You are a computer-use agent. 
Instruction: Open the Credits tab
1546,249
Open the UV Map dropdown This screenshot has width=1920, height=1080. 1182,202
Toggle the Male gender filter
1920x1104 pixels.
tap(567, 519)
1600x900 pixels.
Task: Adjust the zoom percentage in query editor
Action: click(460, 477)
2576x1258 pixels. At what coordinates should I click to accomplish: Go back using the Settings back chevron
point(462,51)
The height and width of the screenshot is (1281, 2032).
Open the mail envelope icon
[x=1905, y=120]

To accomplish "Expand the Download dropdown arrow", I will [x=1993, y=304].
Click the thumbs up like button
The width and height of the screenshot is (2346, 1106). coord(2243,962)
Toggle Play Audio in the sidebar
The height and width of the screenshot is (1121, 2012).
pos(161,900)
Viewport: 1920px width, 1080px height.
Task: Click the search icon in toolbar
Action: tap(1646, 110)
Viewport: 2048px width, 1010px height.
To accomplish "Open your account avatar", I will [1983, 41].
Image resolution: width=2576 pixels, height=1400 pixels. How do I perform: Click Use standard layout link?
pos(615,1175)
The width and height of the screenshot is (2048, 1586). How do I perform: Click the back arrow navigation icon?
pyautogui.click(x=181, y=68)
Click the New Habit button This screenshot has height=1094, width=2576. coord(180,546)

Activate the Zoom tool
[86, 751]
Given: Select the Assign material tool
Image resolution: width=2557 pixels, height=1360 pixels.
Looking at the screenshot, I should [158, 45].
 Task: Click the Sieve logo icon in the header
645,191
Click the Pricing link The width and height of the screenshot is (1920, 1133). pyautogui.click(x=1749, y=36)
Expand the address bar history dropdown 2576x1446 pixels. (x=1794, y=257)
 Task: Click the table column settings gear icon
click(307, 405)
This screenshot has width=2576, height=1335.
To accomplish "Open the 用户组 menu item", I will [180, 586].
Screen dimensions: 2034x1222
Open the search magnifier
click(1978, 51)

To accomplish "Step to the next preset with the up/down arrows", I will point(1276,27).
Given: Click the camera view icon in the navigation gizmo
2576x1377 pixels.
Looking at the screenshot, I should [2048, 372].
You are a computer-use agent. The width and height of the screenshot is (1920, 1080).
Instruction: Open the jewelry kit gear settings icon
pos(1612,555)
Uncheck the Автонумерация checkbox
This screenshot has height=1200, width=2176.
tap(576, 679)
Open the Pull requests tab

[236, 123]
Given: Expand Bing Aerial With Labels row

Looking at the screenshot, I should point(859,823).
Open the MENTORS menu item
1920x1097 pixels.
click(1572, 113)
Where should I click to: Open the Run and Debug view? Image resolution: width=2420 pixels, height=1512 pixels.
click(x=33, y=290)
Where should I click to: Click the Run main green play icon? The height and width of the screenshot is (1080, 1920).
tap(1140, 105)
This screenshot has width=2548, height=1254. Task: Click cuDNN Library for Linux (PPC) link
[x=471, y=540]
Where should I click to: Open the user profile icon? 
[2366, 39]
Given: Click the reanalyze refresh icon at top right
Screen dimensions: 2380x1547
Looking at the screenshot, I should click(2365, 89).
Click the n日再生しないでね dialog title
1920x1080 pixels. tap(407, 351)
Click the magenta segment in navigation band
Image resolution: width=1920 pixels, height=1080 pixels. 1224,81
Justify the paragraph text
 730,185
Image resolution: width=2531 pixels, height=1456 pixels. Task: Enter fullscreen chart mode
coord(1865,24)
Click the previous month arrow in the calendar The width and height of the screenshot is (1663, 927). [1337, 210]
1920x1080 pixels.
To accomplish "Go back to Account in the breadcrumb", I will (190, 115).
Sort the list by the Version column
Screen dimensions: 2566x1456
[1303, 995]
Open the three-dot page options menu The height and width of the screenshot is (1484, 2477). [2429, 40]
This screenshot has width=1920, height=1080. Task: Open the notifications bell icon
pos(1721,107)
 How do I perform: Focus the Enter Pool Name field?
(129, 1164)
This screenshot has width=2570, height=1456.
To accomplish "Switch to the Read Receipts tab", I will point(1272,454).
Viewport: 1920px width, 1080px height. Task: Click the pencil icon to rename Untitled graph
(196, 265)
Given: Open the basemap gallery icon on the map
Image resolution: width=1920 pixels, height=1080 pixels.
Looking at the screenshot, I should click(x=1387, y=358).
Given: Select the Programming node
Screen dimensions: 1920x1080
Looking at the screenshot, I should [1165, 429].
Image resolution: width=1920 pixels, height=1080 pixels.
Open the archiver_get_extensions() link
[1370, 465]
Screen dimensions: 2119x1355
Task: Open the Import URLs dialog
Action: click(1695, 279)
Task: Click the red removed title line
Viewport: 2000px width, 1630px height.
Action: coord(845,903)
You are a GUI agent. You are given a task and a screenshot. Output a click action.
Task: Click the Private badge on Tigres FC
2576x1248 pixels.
------------------------------------
- PROBLEM DESCRIPTION -
I need each line above reproduced exactly.

- ANSWER TO THE EXERCISE -
You are a computer-use agent. 
Instruction: Open the Credits tab
1546,249
Open the UV Map dropdown This screenshot has width=1920, height=1080. 1182,202
Toggle the Male gender filter
1920x1104 pixels.
tap(567, 519)
1600x900 pixels.
Task: Adjust the zoom percentage in query editor
Action: click(460, 477)
2576x1258 pixels. At what coordinates should I click to accomplish: Go back using the Settings back chevron
point(462,51)
The height and width of the screenshot is (1281, 2032).
Open the mail envelope icon
[x=1905, y=120]

To accomplish "Expand the Download dropdown arrow", I will [x=1993, y=304].
Click the thumbs up like button
The width and height of the screenshot is (2346, 1106). coord(2243,962)
Toggle Play Audio in the sidebar
The height and width of the screenshot is (1121, 2012).
pos(161,900)
Viewport: 1920px width, 1080px height.
Task: Click the search icon in toolbar
Action: tap(1646, 110)
Viewport: 2048px width, 1010px height.
To accomplish "Open your account avatar", I will [1983, 41].
Image resolution: width=2576 pixels, height=1400 pixels. How do I perform: Click Use standard layout link?
pos(615,1175)
The width and height of the screenshot is (2048, 1586). How do I perform: Click the back arrow navigation icon?
pyautogui.click(x=181, y=68)
Click the New Habit button This screenshot has height=1094, width=2576. coord(180,546)

Activate the Zoom tool
[86, 751]
Given: Select the Assign material tool
Image resolution: width=2557 pixels, height=1360 pixels.
Looking at the screenshot, I should [158, 45].
 Task: Click the Sieve logo icon in the header
645,191
Click the Pricing link The width and height of the screenshot is (1920, 1133). pyautogui.click(x=1749, y=36)
Expand the address bar history dropdown 2576x1446 pixels. (x=1794, y=257)
 Task: Click the table column settings gear icon
click(307, 405)
This screenshot has width=2576, height=1335.
To accomplish "Open the 用户组 menu item", I will [180, 586].
Screen dimensions: 2034x1222
Open the search magnifier
click(1978, 51)

To accomplish "Step to the next preset with the up/down arrows", I will point(1276,27).
Given: Click the camera view icon in the navigation gizmo
2576x1377 pixels.
Looking at the screenshot, I should [2048, 372].
You are a computer-use agent. The width and height of the screenshot is (1920, 1080).
Instruction: Open the jewelry kit gear settings icon
pos(1612,555)
Uncheck the Автонумерация checkbox
This screenshot has height=1200, width=2176.
tap(576, 679)
Open the Pull requests tab

[236, 123]
Given: Expand Bing Aerial With Labels row

Looking at the screenshot, I should point(859,823).
Open the MENTORS menu item
1920x1097 pixels.
click(1572, 113)
Where should I click to: Open the Run and Debug view? Image resolution: width=2420 pixels, height=1512 pixels.
click(x=33, y=290)
Where should I click to: Click the Run main green play icon? The height and width of the screenshot is (1080, 1920).
tap(1140, 105)
This screenshot has width=2548, height=1254. Task: Click cuDNN Library for Linux (PPC) link
[x=471, y=540]
Where should I click to: Open the user profile icon? 
[2366, 39]
Given: Click the reanalyze refresh icon at top right
Screen dimensions: 2380x1547
Looking at the screenshot, I should click(2365, 89).
Click the n日再生しないでね dialog title
1920x1080 pixels. tap(407, 351)
Click the magenta segment in navigation band
Image resolution: width=1920 pixels, height=1080 pixels. 1224,81
Justify the paragraph text
 730,185
Image resolution: width=2531 pixels, height=1456 pixels. Task: Enter fullscreen chart mode
coord(1865,24)
Click the previous month arrow in the calendar The width and height of the screenshot is (1663, 927). [1337, 210]
1920x1080 pixels.
To accomplish "Go back to Account in the breadcrumb", I will (190, 115).
Sort the list by the Version column
Screen dimensions: 2566x1456
[1303, 995]
Open the three-dot page options menu The height and width of the screenshot is (1484, 2477). [2429, 40]
This screenshot has width=1920, height=1080. Task: Open the notifications bell icon
pos(1721,107)
 How do I perform: Focus the Enter Pool Name field?
(129, 1164)
This screenshot has width=2570, height=1456.
To accomplish "Switch to the Read Receipts tab", I will point(1272,454).
Viewport: 1920px width, 1080px height. Task: Click the pencil icon to rename Untitled graph
(196, 265)
Given: Open the basemap gallery icon on the map
Image resolution: width=1920 pixels, height=1080 pixels.
Looking at the screenshot, I should click(x=1387, y=358).
Given: Select the Programming node
Screen dimensions: 1920x1080
Looking at the screenshot, I should [1165, 429].
Image resolution: width=1920 pixels, height=1080 pixels.
Open the archiver_get_extensions() link
[1370, 465]
Screen dimensions: 2119x1355
Task: Open the Import URLs dialog
Action: click(1695, 279)
Task: Click the red removed title line
Viewport: 2000px width, 1630px height.
Action: coord(845,903)
You are a GUI agent. You are given a task and a screenshot. Output a click action.
Task: Click the Private badge on Tigres FC
2576x1248 pixels.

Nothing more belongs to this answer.